What is required: Can you give the rows from the line with "Task: Click the ChatGPT bookmark icon" through the end of the rows again, with "Termination Reason" updated to "Exit Reason" and everything else unchanged? Leave the pictures out of your answer.

Entries supplied:
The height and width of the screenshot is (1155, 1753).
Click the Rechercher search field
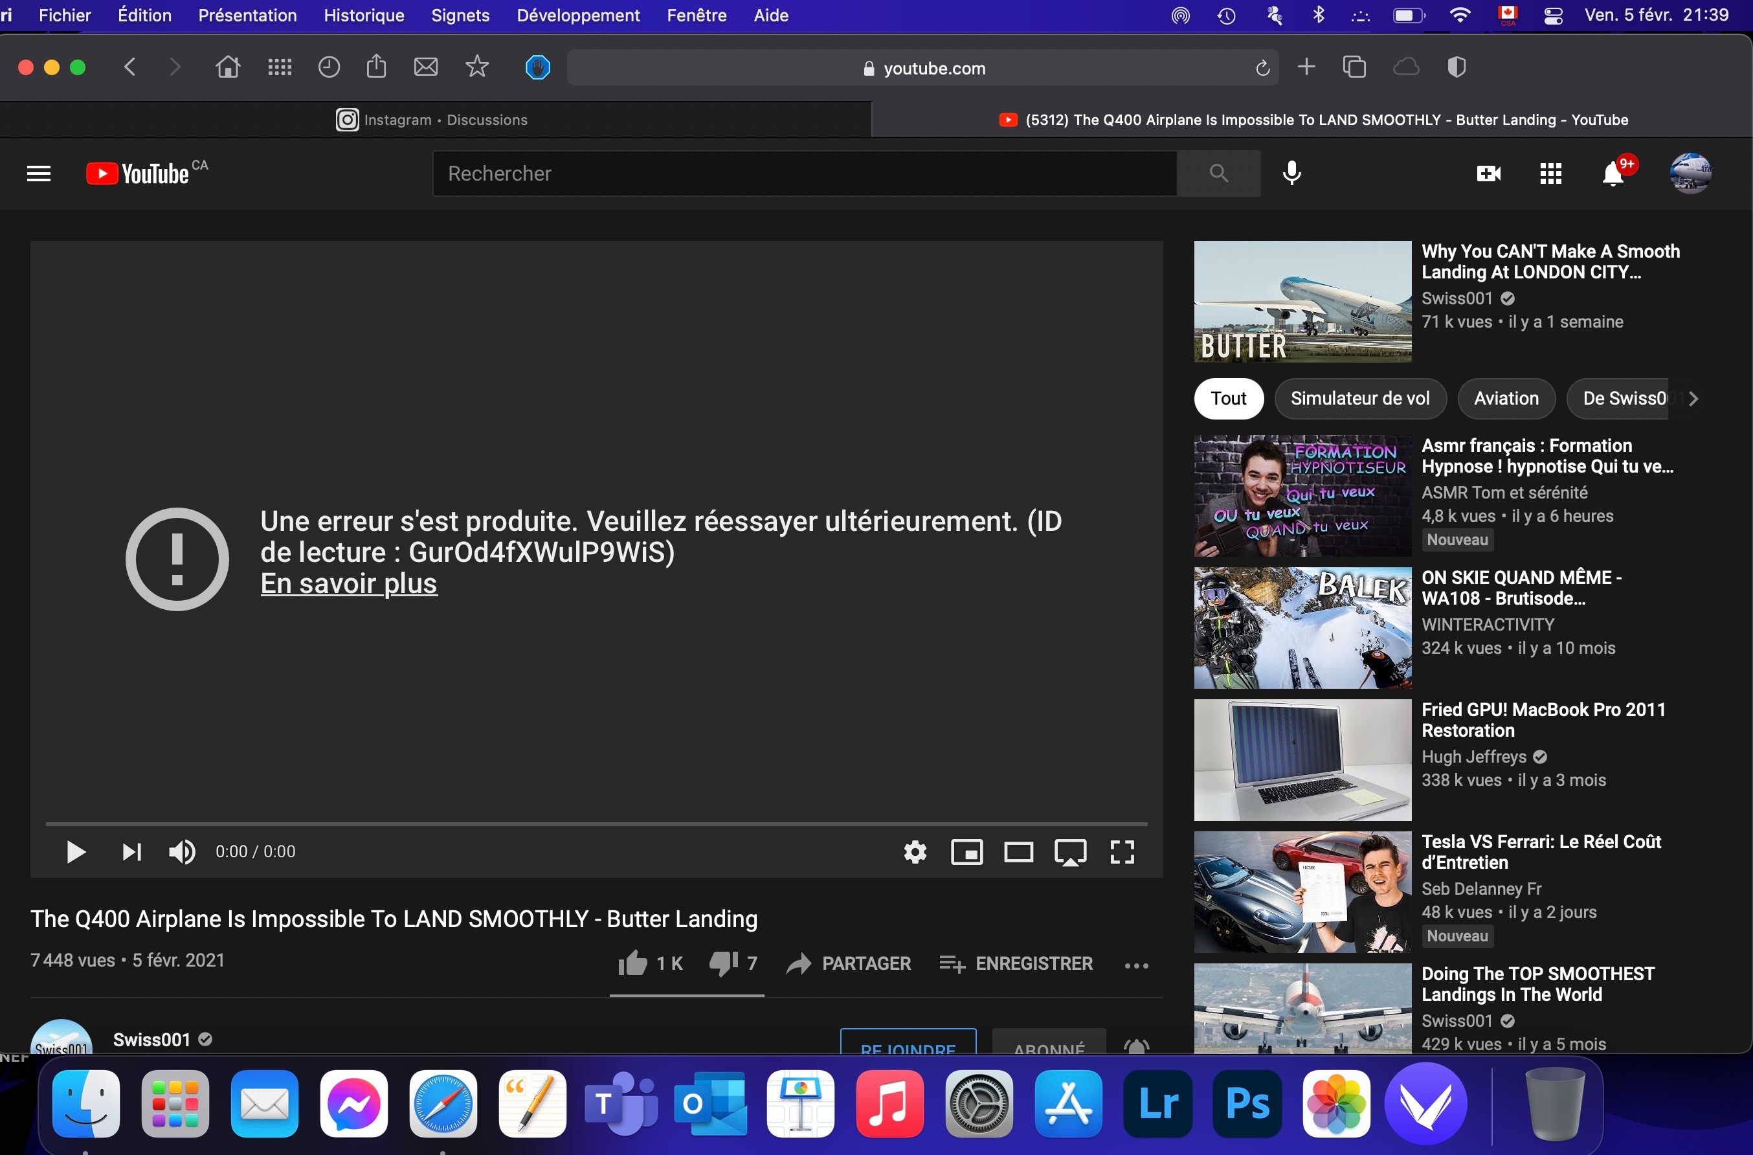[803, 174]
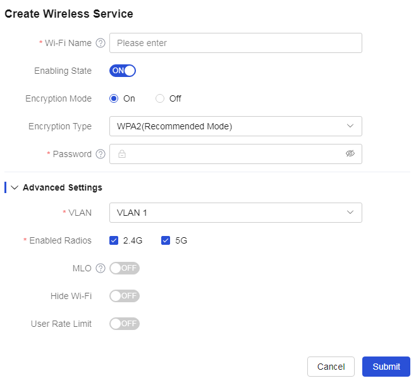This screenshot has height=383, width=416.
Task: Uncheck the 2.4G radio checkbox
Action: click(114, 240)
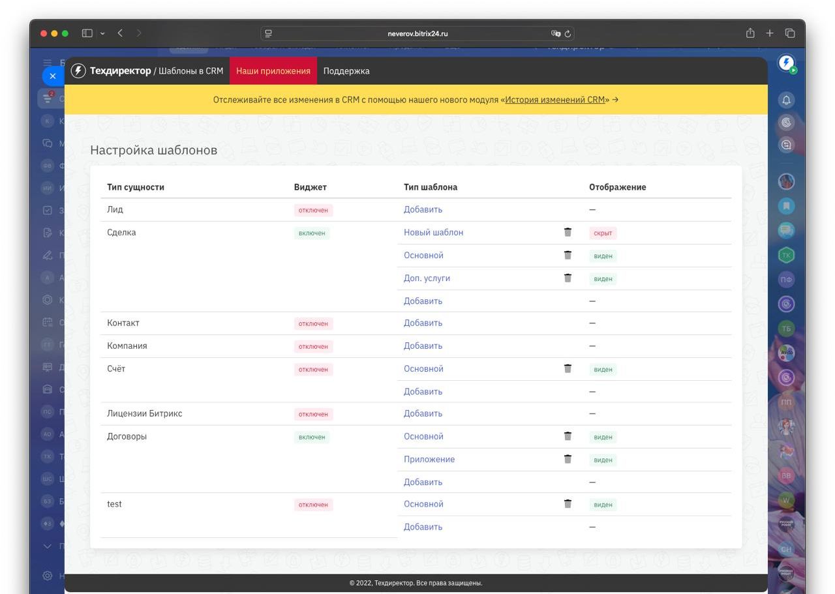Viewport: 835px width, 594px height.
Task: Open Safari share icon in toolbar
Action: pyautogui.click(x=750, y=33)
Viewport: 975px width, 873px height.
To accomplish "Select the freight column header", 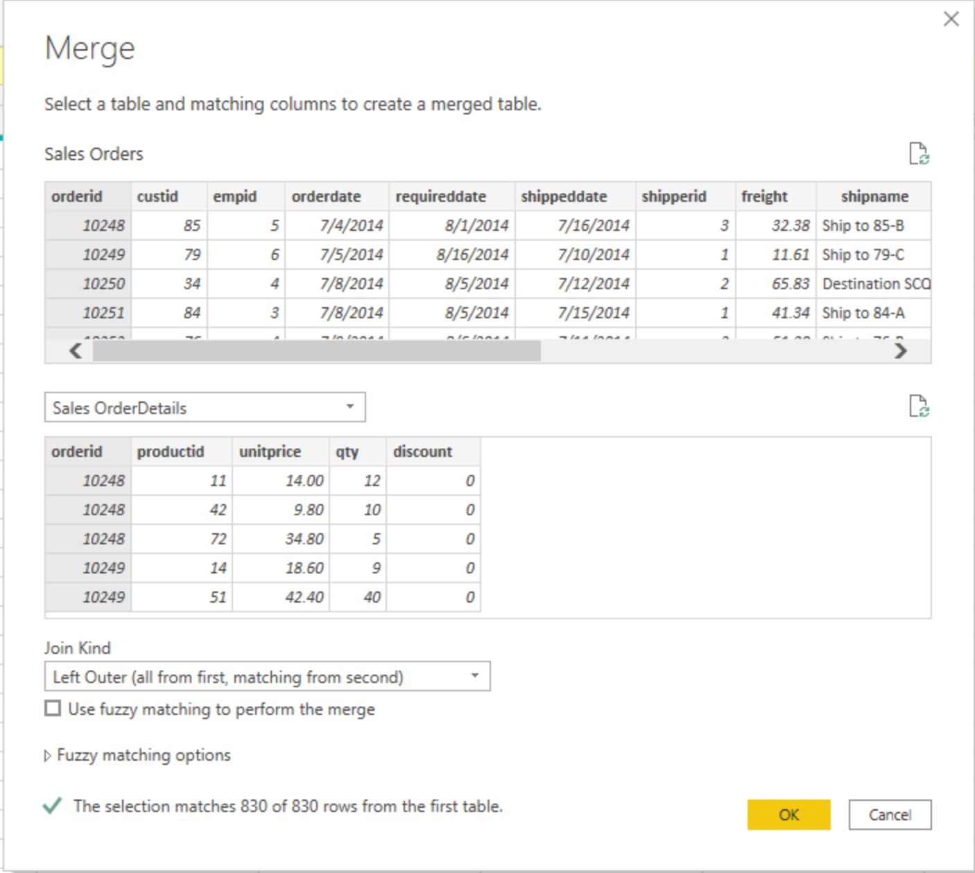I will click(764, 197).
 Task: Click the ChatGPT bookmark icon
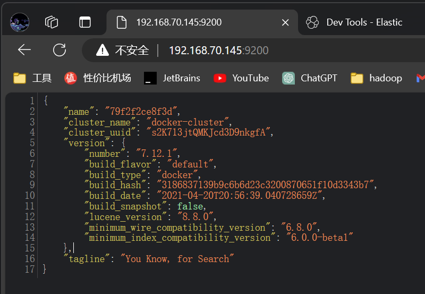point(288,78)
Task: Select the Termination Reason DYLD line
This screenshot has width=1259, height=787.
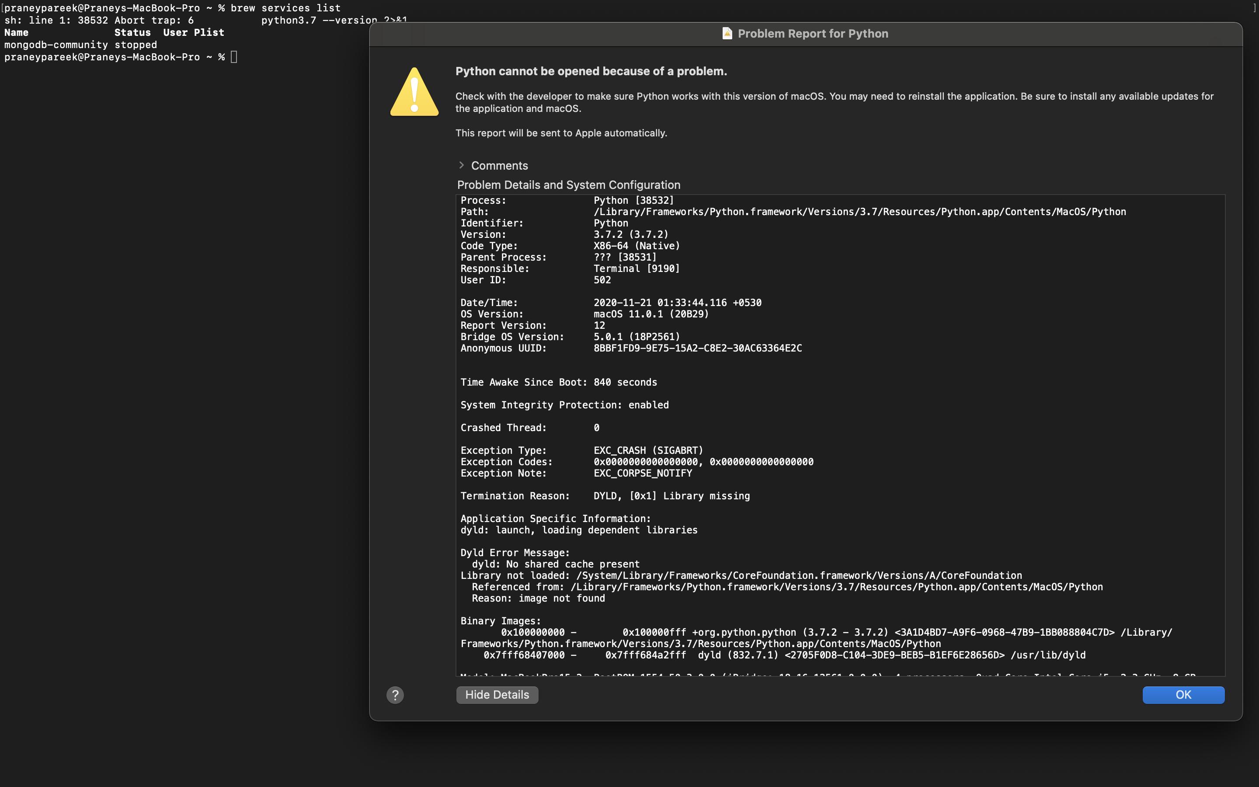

Exercise response:
 Task: Click the ChatGPT bookmark icon
point(288,78)
Task: Select the Exit Reason DYLD line
This screenshot has width=1259, height=787.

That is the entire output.